Copy out every record below exactly as written, but leave out any pictures.

> Input for this task
━━━
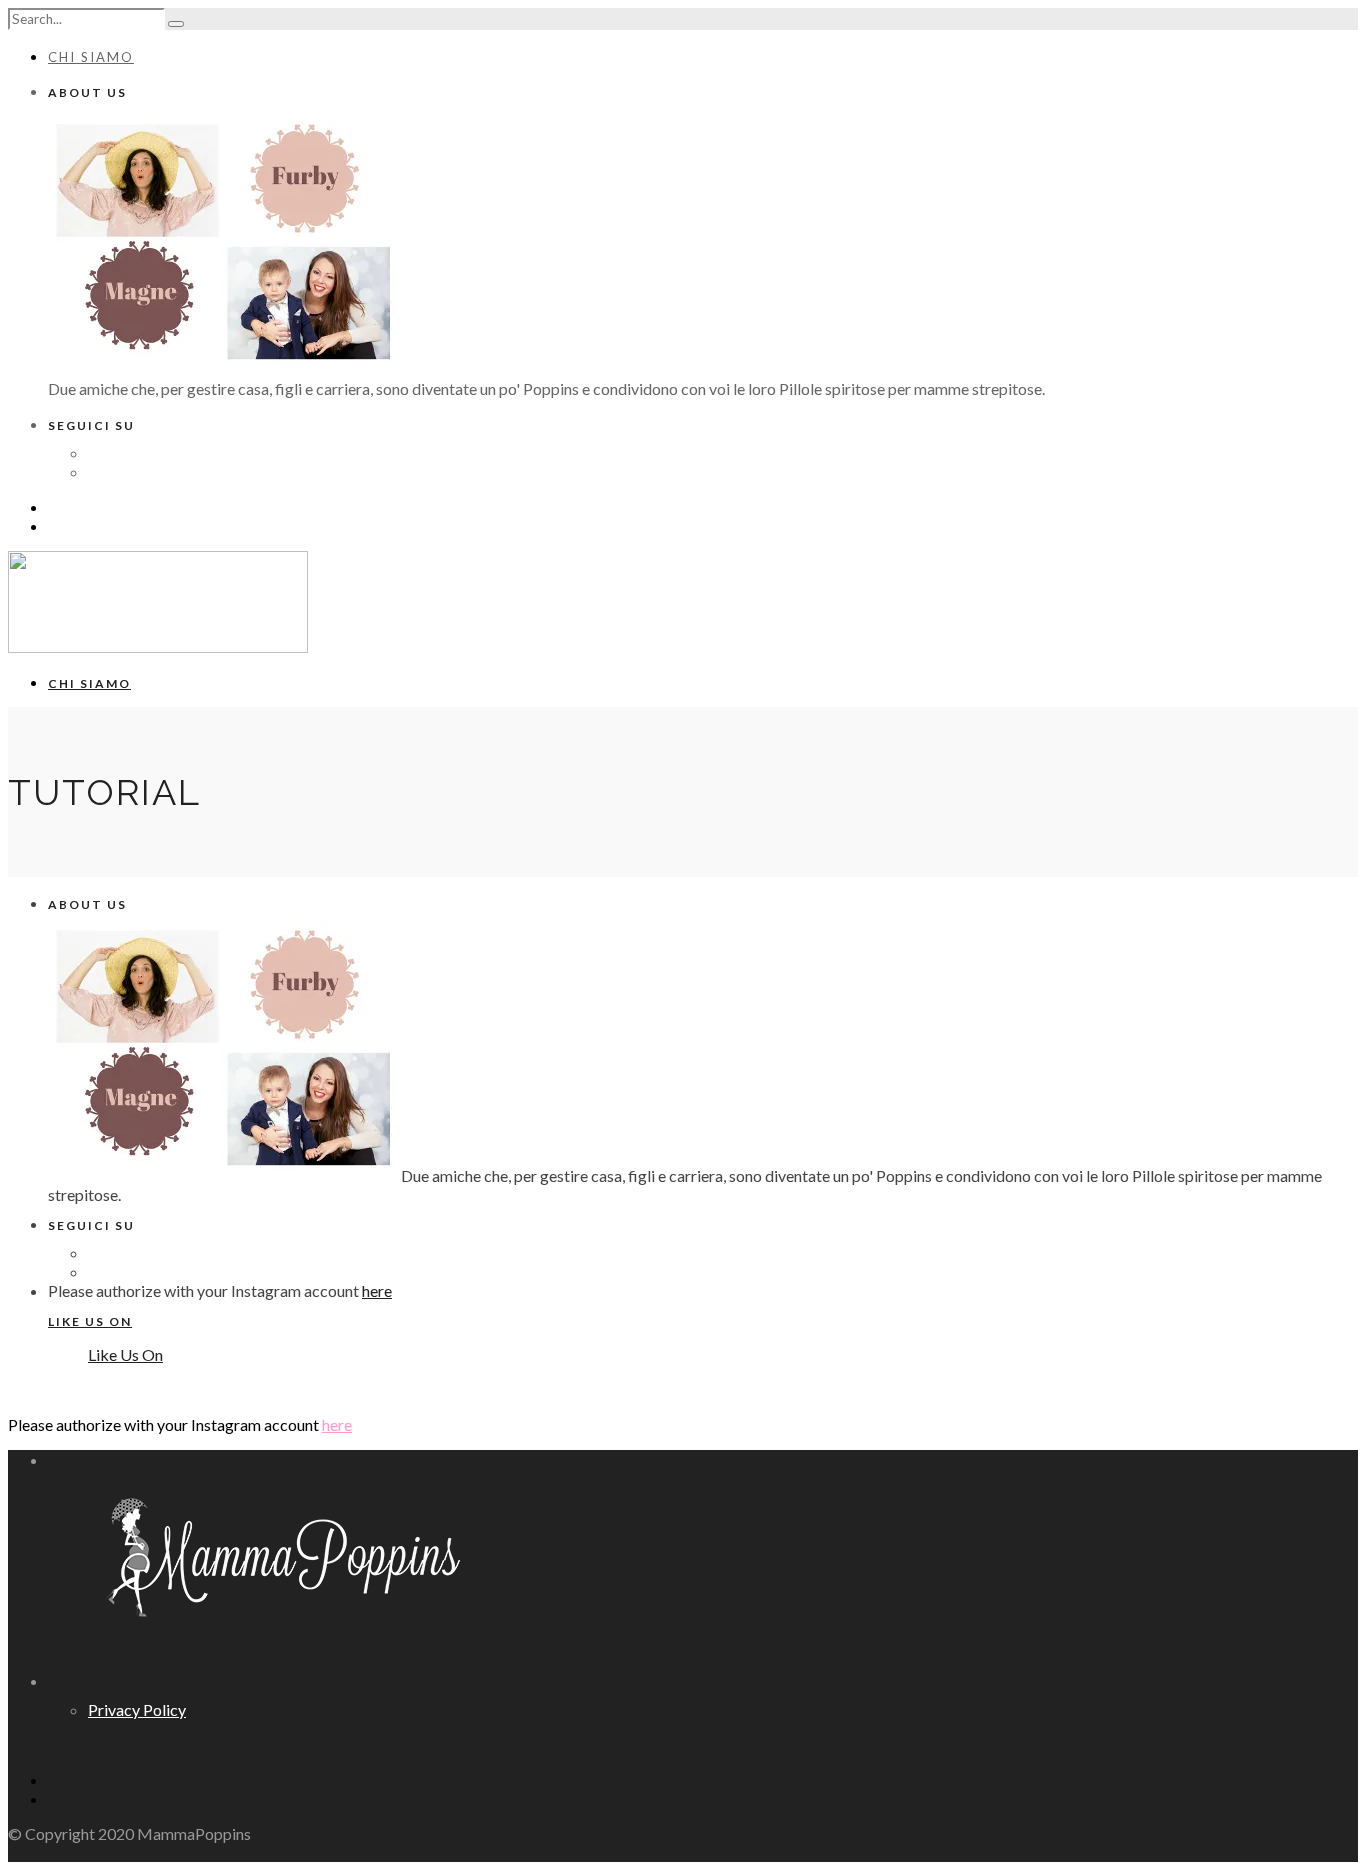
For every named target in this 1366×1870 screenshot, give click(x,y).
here (377, 1290)
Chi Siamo (91, 57)
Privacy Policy (137, 1709)
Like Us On (90, 1321)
━━━
> Solution for this exercise
For every named target in this 1366×1870 screenshot, give click(x,y).
here (377, 1290)
Chi Siamo (91, 57)
Privacy Policy (137, 1709)
Like Us On (90, 1321)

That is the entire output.